§ WHAT THIS TASK INVOLVES:
Pull every line holding the word "magnifier" from the data below and copy it.
──────── TASK DATA ────────
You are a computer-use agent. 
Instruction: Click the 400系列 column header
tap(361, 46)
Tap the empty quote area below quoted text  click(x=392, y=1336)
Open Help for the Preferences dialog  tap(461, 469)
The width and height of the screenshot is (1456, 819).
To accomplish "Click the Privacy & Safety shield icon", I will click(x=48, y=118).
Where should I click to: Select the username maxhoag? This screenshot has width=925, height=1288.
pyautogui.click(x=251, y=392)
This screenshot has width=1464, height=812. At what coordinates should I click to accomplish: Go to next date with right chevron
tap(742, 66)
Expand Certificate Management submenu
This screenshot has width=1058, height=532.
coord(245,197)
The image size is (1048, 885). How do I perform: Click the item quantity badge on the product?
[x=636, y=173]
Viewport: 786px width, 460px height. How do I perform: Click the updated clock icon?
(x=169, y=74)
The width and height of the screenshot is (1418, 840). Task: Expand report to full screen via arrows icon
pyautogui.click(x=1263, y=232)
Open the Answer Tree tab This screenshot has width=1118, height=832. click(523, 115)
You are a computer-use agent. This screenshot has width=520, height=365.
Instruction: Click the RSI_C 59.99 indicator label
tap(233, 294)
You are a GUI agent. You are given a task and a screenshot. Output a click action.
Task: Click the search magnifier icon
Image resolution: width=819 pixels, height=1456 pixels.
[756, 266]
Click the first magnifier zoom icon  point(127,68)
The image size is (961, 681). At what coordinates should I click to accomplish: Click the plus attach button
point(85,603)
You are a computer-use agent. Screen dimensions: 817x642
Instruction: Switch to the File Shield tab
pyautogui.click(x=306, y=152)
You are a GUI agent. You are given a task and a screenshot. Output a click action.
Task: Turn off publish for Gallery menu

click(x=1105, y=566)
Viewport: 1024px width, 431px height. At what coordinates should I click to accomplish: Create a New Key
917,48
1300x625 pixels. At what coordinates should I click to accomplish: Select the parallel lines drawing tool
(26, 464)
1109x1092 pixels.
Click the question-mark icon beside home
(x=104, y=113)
────────
§ SOLUTION FOR THIS TASK:
Task: Click the search magnifier icon
Click the first magnifier zoom icon  point(127,68)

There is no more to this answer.